First, Verisign believes it is a smart idea to move error handling away from the network's edges towards its center, and to limit it to a single application-level protocol. Now David Isenberg and Cory Doctorow point to a company named CloudShield. This company believes that the notion that the network should remain "dumb" and simply perform transport is outdated, and develops the tools to make that notion enforceable.

On the Council's agenda for today: Actions from the last meeting, i.e., WIPO2 committee, UDRP issue prioritization, number of representatives per constituency, new gTLDs; TLD wildcard entries; WHOIS steering group update; UDRP issue prioritization.

The GNSO Council's resolution on Sitefinder, as adopted today with the votes of all constituencies, except the registries (who abstained), and the IPC (which didn't attend) has just been posted by the GNSO Secretariat.

Commentary from Karl Auerbach is here.

Alexander Svensson takes a look at the WSIS process, and notes that the ongoing Prepcom-3 is probably a good example of what internet governance in a government-led ICANN replacement could look like: Governments negotiate behind closed doors, large parts of industry and civil society are permitted to wait on the hallway. That perspective doesn't look terribly promising -- unofficial reports coming in from prepcom-3 quite frankly sound a lot more bizarre than any ICANN meeting I've experienced so far.

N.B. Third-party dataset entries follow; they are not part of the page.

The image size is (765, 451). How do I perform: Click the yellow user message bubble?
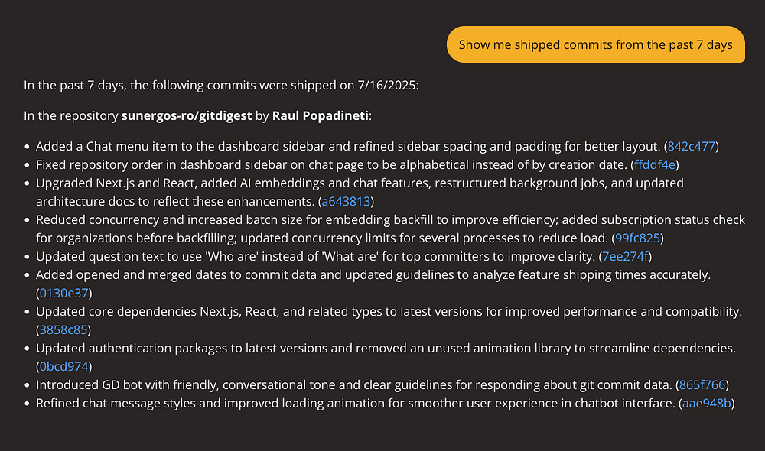[595, 44]
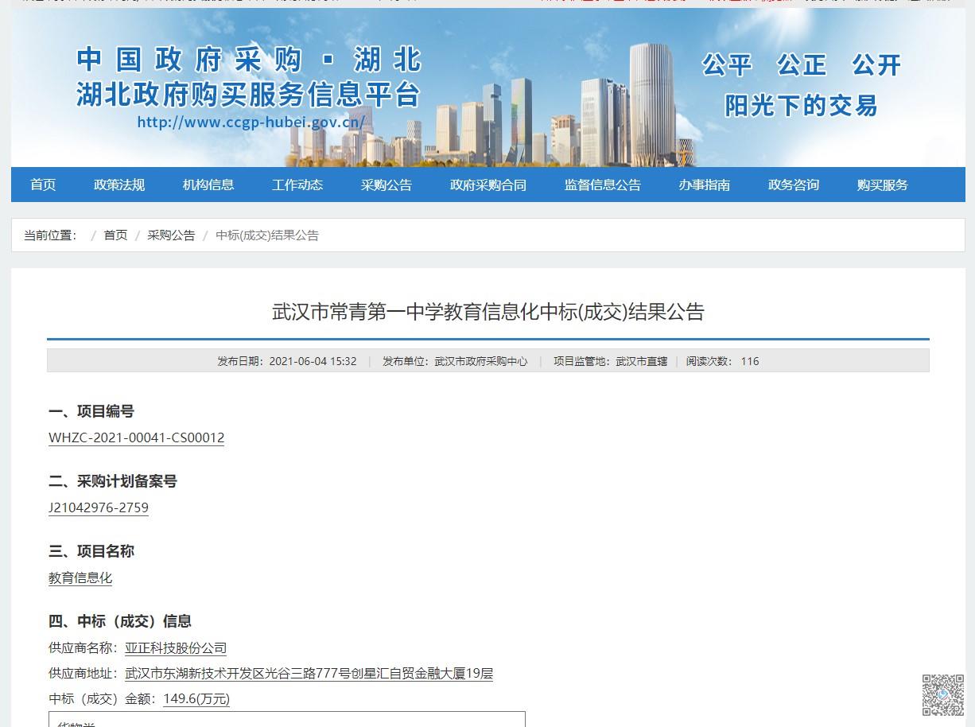Click the QR code image
Image resolution: width=975 pixels, height=727 pixels.
pyautogui.click(x=942, y=694)
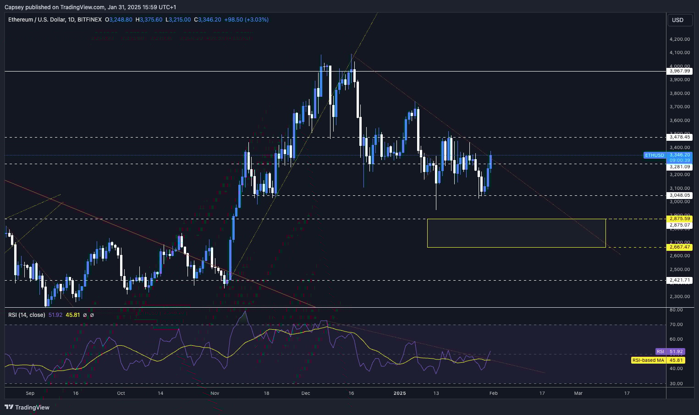Select the Dec label on the time axis
The height and width of the screenshot is (415, 699).
305,393
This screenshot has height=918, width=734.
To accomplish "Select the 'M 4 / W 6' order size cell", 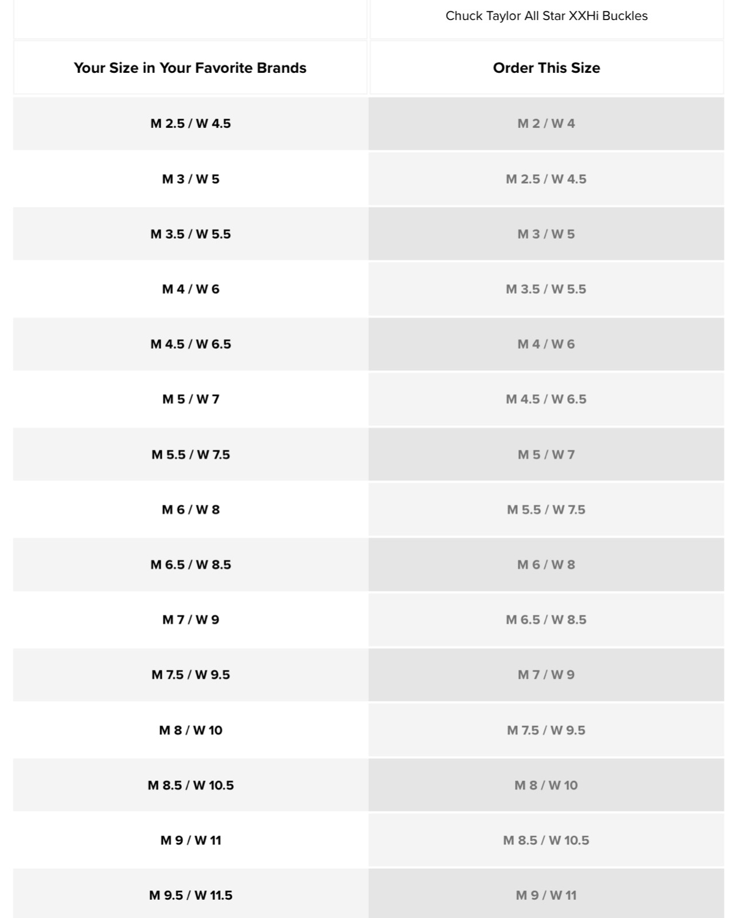I will (x=546, y=344).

ICANN has started to put incoming correspondence regarding sitefinder on its web site.

.au's Chris Disspain writes to Paul Twomey to echo many of the concerns with Sitefinder that have been raised by the SecSAC, and adds a specific focus on the process used (or, rather, not used) when introducing the service.

Register.com copies ICANN on a letter its law firm has sent to Verisign's chief litigation counsel, to protest Verisign's recently established SiteFinder service and to call upon VeriSign to immediately cease operation of the same. ... [T]he SiteFinder service consitutes an abuse of Verisign's power as the .com and .net registry, deceives the Internet community, confuses domain name registrants, and interferes with the business relation between Register.com and its registrants by means of deceptive acts and practices. The letter then focuses on the impact sitefinder has on registered domain names that have no name servers listed.

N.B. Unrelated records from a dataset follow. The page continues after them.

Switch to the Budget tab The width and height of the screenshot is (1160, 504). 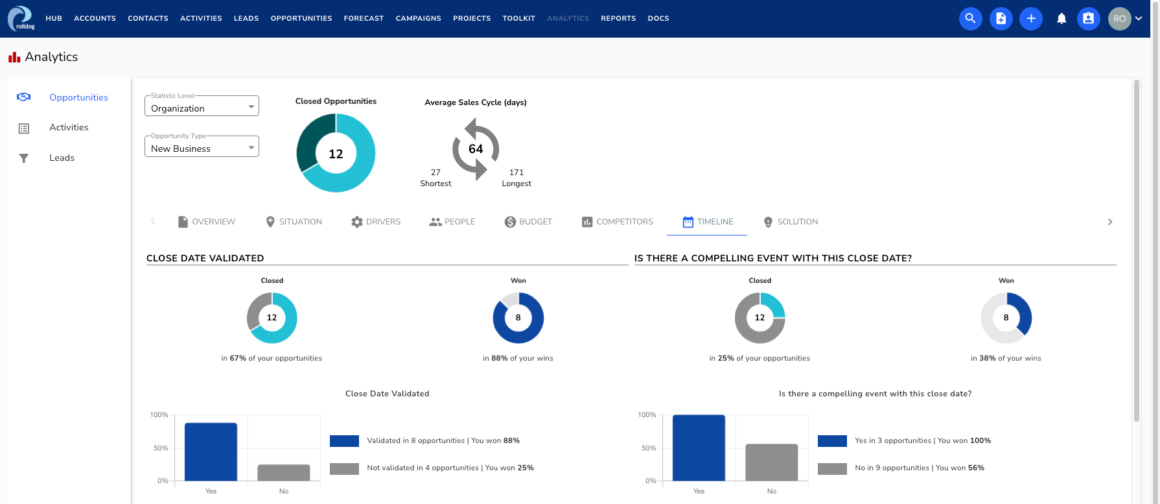[528, 222]
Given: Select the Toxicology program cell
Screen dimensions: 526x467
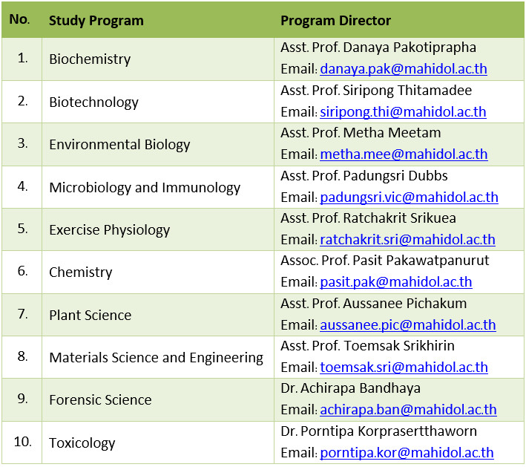Looking at the screenshot, I should coord(82,443).
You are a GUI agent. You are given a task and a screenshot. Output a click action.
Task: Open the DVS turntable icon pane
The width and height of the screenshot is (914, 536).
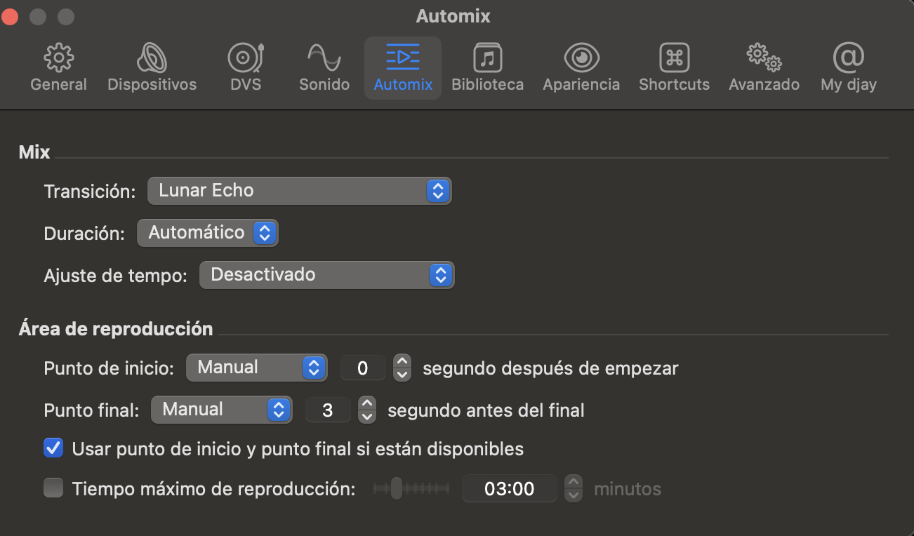246,67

ICANN has posted an Information Page on Verisign's Wildcard Service Deployment on its web site.

It strikes me that this kind of content would greatly profit from being provided as an RSS feed.

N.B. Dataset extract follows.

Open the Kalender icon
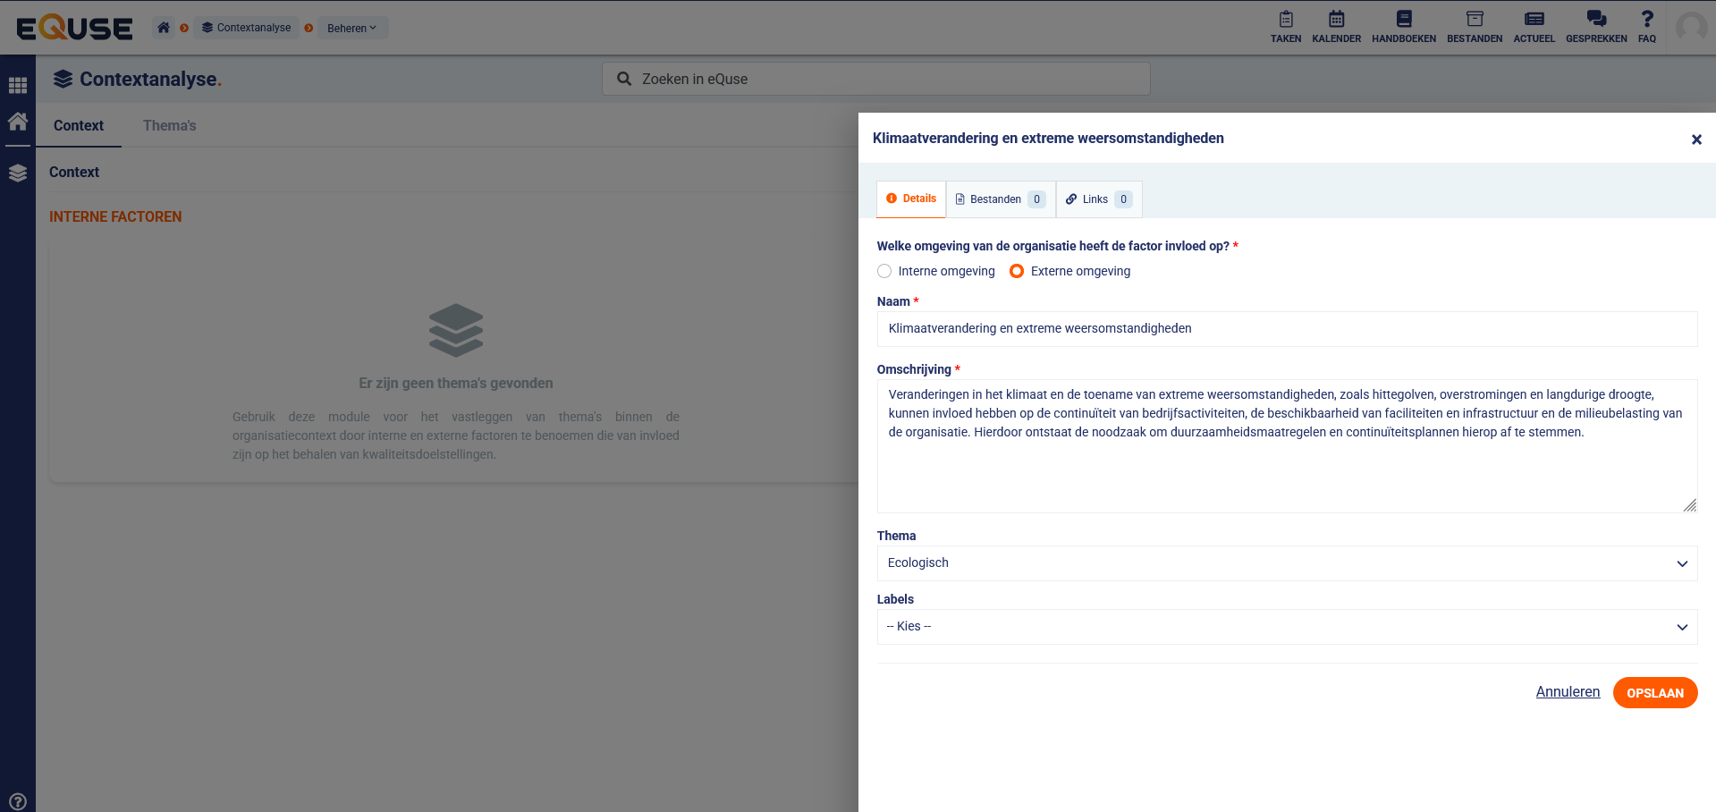Image resolution: width=1716 pixels, height=812 pixels. [1336, 26]
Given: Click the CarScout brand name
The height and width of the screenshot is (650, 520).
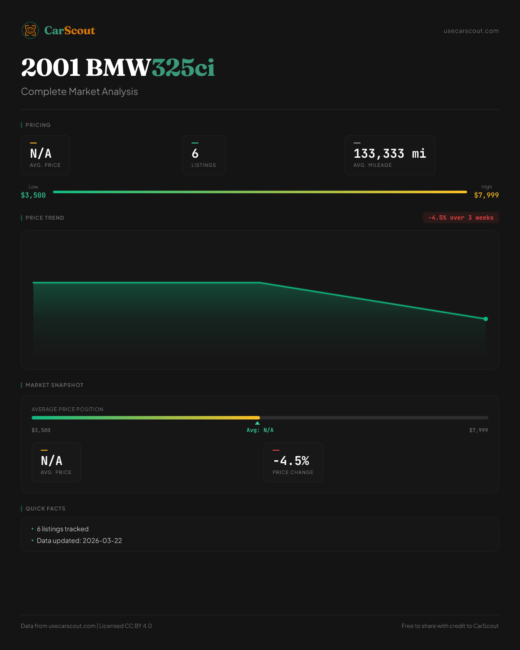Looking at the screenshot, I should (x=69, y=30).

Bret Fausett is moving to .org. Welcome to the wildcard-free part of the DNS!

One of the more interesting slashdot stories of the week-end dealt with the suspected relationship between the sobig worms and the recent series of denial of service attacks against various spam-blocking services.

The slashdot item was triggered by this article from the register; in a comment, Kristian Köhntopp points to some interesting analysis of the various Sobig variants.

Memo to anyone who ever sets up a mailing list: Never, ever let the envelope sender for list messages point back to the list.

The GNSO secretariat points to some updated travel information for participants in ICANN's Carthage meetings at http://www.icanncarthage.tn/.

Escapable Logic has a piece named "Publicize the Internet" that looks at the Internet as an important tool for democracy, and hopes that a president named Dean might help rescue it from losing its end-to-end character even further.

Elliot Noss is more optimistic and suggests that it's all, in fact, quite easy: Just make sure that you get most of your services from "competitive service providers," i.e., from those who innovate and offer services at the net's edges -- and have a natural incentive to defend the net's end-to-end character, as it enables their business models.